Affiliations: Division of Angiology, Department of Internal Medicine, University Hospital of Zurich, Zurich, Switzerland | Division of Metabolism and Molecular Pediatrics, University Children's Hospital of Zurich, Zurich, Switzerland
Note: [] Corresponding author: Beatrice R. Amann-Vesti, MD, Professor and Head of Division of Angiology, University Hospital, Raemistrasse 100, CH-8091 Zurich, Switzerland. Tel.: +41 44 255 11 11; Fax: +41 44 255 45 10; E-mail: [email protected].
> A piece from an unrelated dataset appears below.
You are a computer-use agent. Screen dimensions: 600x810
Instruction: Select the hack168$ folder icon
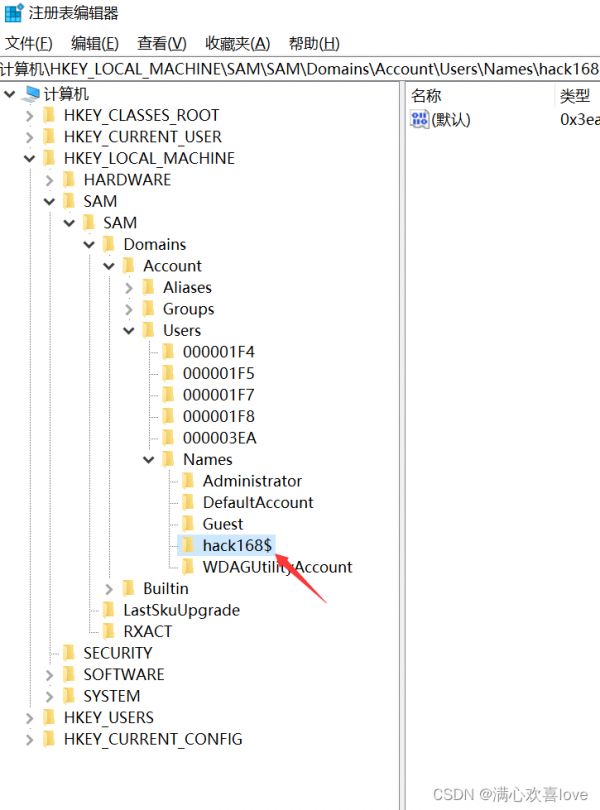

Abstract: Objective: Fabry disease is a rare X-linked disorder caused by deficiency of α-galactosidase A. The metabolic defect results in the progressive accumulation of globotriaosylceramide within vascular cells leading to renal, cardiac and cerebrovascular manifestations. The aim of this study was to evaluate nailfold capillaroscopy as a non-invasive diagnostic tool in Fabry disease and to characterize morphological and functional changes of the capillaries in vivo. Methods: Twenty-five consecutive patients with Fabry disease (17 males) without enzyme-replacement therapy had been studied by fluorescence nailfold capillaroscopy. Macrocirculation of digital arteries was tested by digital pulse volume recording and patients had been asked about the presence of Raynaud phenomenon. Results: Significant more bushy capillaries and clusters were present in Fabry patients (72%) compared to healthy controls (10%). No avascular fields had been seen, and in only one patient atypical architecture and in another one a giant capillary was present. Enhanced natrium-fluorescein diffusion into the pericapillary area has been observed in three male patients. Six patients (one female) reported Raynaud phenomenon of all fingers. Conclusions: In Fabry disease morphological and functional microangiopathy of nailfold capillaries is present. Furthermore, these new findings might explain, at least in part, the unusual high frequency of Raynaud phenomenon in Fabry patients, which has not been described so far. Our data suggest that capillaroscopy might be used as an additional non-invasive diagnostic tool for Fabry disease.